The “Stage & Screen” auction kicked off with the Celeste Holm collection, which included her jewelry as well as scrapbooks from her performances, scripts with notes scribbled on them, costumes she wore on stage, and her 1947 Golden Globe award for Best Supporting Performance.
The Academy Award and Golden Globe-winning actress may be best known for the 1947 film “Gentleman’s Agreement,” which centered on antisemitism in post-war America, and the 1950 film “All About Eve,” in which she co-starred with Bette Davis.
Away from the silver screen, she was part of the Golden Age of Broadway, starring in “Oklahoma!,” “Bloomer Girl,” and “The King & I.”
The top-selling lot of her jewelry collection was a gold Van Cleef & Arpels compact, set with five round cabochon sapphires and four small round diamonds, signed by Celeste Holm. It sold for $5,670, well above its $2,000 to $3,000 estimate.
The second top-selling lot was a 14-karat gold lipstick holder with an Oscar statuette on the front, inscribed “To Celeste Holm. Gratefully, Ralph Edwards.” It sold for $4,410, far exceeding its $500 to $700 estimate.
She won an Oscar for Best Supporting Actress for “Gentleman’s Agreement” in 1947. Edwards was the host of the TV gameshow “Truth or Consequences,” where Holm was a frequent celebrity guest.
A pair of 14-karat yellow gold stick pins topped with the letters “C” and “H,” her initials, sold for $756, surpassing the $300 to $500 estimate.
A triple-strand cultured pearl necklace with a gold and garnet floral clasp sold for $2,016, soaring past the $500 to $700 estimate.
A silver Cartier compact, with “Celeste” engraved on the front and “His and Hers,” the name of a 1954 show she starred in, on the back sold for $598, just above the $300 to $500 estimate.
Also at on the auction block was a 14-karat yellow gold charm necklace, featuring two Tree of Life charms, a cultured pearl studded locket, an “NBC” charm, and a disc charm that reads “Golly! It’s been 15 or 20 years mon, darling, Wes.” She was once married to actor Wesley Addy.

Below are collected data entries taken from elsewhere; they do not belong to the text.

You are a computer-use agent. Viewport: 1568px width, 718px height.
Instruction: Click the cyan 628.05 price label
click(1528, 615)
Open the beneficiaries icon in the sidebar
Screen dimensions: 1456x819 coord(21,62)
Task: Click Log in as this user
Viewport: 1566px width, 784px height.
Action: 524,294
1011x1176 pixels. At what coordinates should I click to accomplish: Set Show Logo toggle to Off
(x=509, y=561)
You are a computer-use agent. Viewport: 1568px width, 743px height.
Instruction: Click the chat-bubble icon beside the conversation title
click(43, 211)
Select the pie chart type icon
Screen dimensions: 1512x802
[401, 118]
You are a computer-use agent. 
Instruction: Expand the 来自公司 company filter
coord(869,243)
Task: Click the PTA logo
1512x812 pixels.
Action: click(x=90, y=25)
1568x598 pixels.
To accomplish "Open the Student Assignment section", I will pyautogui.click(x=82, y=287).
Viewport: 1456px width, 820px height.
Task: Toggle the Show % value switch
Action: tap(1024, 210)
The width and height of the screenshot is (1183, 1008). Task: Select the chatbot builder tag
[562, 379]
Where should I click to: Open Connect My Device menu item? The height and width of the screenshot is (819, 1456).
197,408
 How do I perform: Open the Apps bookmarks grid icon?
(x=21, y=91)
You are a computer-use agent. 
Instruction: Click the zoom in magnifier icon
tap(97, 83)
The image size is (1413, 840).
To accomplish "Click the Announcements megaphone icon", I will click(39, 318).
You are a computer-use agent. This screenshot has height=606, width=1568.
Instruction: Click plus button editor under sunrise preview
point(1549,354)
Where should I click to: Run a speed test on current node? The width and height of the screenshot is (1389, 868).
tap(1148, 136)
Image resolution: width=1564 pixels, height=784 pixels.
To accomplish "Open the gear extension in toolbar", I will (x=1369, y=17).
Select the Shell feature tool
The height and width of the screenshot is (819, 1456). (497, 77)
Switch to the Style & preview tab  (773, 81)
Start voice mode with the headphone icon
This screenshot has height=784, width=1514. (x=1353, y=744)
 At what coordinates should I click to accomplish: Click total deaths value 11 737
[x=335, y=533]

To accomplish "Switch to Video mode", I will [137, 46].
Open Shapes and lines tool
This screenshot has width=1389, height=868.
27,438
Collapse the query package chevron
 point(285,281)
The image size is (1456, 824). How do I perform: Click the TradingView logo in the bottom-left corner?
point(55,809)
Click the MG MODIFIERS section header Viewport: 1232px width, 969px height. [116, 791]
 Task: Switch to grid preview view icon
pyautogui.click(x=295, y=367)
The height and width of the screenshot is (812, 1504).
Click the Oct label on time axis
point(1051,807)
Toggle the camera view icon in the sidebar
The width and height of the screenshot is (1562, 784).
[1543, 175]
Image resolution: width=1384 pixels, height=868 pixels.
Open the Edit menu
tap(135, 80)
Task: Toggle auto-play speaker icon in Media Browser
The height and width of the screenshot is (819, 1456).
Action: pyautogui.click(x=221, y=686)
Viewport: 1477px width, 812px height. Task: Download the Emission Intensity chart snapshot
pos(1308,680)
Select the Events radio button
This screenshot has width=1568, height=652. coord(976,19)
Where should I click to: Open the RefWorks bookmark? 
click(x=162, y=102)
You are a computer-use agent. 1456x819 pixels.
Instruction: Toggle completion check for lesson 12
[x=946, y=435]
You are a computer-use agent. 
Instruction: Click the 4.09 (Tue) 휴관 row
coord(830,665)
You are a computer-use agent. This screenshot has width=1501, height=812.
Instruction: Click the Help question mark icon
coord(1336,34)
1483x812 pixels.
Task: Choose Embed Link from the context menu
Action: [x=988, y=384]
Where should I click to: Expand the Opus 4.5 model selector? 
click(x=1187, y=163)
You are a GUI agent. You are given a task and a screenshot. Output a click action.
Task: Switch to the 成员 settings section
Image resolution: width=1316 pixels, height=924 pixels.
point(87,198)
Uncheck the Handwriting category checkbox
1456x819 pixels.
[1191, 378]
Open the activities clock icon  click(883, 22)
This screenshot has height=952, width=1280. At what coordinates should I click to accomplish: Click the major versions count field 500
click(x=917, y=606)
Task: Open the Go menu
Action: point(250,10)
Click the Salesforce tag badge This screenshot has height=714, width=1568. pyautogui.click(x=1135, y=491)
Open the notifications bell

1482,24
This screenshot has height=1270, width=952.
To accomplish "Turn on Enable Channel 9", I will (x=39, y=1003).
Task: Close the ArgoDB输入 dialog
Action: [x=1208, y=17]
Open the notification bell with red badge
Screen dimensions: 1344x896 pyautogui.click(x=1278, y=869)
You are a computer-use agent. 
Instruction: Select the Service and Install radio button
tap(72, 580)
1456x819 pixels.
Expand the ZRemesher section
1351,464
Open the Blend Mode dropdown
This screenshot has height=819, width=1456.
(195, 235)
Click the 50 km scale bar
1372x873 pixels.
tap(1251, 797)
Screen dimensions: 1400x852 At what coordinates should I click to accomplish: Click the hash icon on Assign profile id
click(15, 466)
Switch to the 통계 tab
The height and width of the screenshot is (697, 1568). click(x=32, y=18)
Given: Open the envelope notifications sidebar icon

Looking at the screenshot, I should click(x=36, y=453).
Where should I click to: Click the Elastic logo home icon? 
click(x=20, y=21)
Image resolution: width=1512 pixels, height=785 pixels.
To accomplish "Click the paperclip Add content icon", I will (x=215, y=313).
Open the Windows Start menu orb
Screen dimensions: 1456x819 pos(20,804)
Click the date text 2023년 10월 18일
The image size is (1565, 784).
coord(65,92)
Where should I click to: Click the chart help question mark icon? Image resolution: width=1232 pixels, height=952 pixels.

It sold for $2,142, above the $1,200 to $1,800 estimate.
The cast of ABC soap opera “Loving” presented her a Tiffany & Co. silver jewelry box, inscribed “To Celeste, With all our love” as well as their 14 signatures on the inside cover. Her own signature is also on the bottom.
It sold for $693, surpassing the $400 to $600 estimate.
All 12 jewelry lots sold for more than $23,000 total, with only one selling below the high-end of its estimate.
Additional items from the Celeste Holm collection will be featured in a later auction.
“This sale has taken off tremendously. The interest is truly worldwide,” said Louis Webre, senior vice president of marketing and media at Doyle, in an interview with National Jeweler.
Webre noted how the yearn for the performing arts, sadly lacking during the COVID-19 pandemic, has spurred interest in the auction.
“We’re so gratified that people have really taken to these offerings in such a really nice way.”
The auction also featured memorabilia like a jacket worn by Hugh Jackman in “Wolverine,” a pair of boots from “Hamilton” signed by Lin-Manuel Miranda, a dress from Dolly Parton, and several Bob Mackie dresses worn by Carol Burnett.
With Broadway still shuttered due to the COVID-19 pandemic, Doyle is donating 10 percent of the proceeds from the auction of select lots to The Actors Fund.
Founded in 1882, The Actors Fund provides help to performers and behind-the-scenes workers, including financial assistance, affordable housing, health care, and senior care.
Actress Christine Baranski helped collect the celebrity memorabilia to benefit the charity.
With costume designers also feeling the impacts of the shutdown, 100 percent of the proceeds from select lots will go to the Costume Industry Coalition, which benefits the custom costume industry in New York City.